How to train a model faster?
Some hyper-parameters can have a significant impact on both the model quality and the training speed.
Approximated splits
By default, use learning with exact splits. The alternative to exact splits is approximated splits, which are much faster (2x to 5x speed-up depending on the dataset) to learn but can sometimes lead to a drop in quality.
Enable approximated splits with force_numerical_discretization=True
. The
max_unique_values_for_discretized_numerical
(default to 16000) parameter
controls the accuracy of the approximate spits. A smaller value will make the
algorithm faster, but it may also result in a less accurate spit.
If training time is limited, using approximate splitting and while optimizing other hyperparameters can result in both faster training and improved accuracy.
About other libraries
In XGBoost, approximated splits can be enabled with tree_method="hist"
.
LightGBM always use approximated splits.
Distributed training
Distributed training divides the computation cost of training a model over multiple computers. In other words, instead of training a model on a single machine, the model is trained on multiple machines in parallel. This can significantly speed up the training process, as well as allow for larger datasets to be used. On small datasets, distributed training does not help.
Number of trees
The training time is directly proportional to the number of trees. Decreasing the number of trees will reduce the training time.
Candidate attribute ratio
Training time is is directly proportional to the
num_candidate_attributes_ratio
. Decreasing num_candidate_attributes_ratio
will reduce the training time.
Disable OOB performances [RF only]
When compute_oob_performances=True
(default), the Out-of-bag evaluation is
computed during training. OOB evaluation is a great way to measure the quality
of a model, but it does not impact training. Disabling
compute_oob_performances
will speed up Random Forest model training.

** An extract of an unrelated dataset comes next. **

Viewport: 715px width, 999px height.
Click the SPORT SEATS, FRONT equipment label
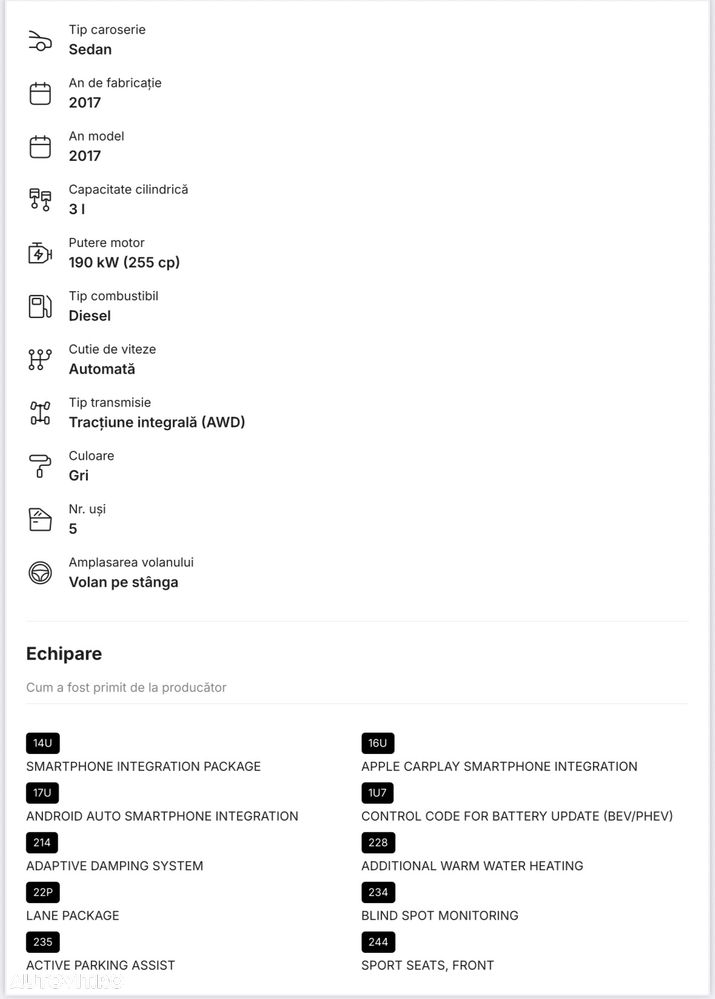[427, 965]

Set a maximum training time
maximum_training_duration_seconds
controls the maximum training time of a
model.
Reduce tested oblique projections
When training a sparse oblique model (split_axis=SPARSE_OBLIQUE
), the number
of tested projection is defined by num_features^num_projections_exponent
.
Reducing num_projections_exponent
will speed-up training.
Increase number of training threads
The default number of training threads is set to the number of cores on the
machine, up to 32. If the machine has more than 32 cores, the number of training
threads is limited to 32. In this case, manually setting the num_threads
parameter to a larger number can speed up training.
Increase shrinkage [GBT only]
The "shrinkage", sometimes referred to as the "learning rate", determines how
quickly a GBT model learns. Learning too quickly typically results in inferior
results but produces smaller, faster-to-train, and faster-to-run models.
shrinkage
defaults to 0.1. You can try 0.15 or event 0.2.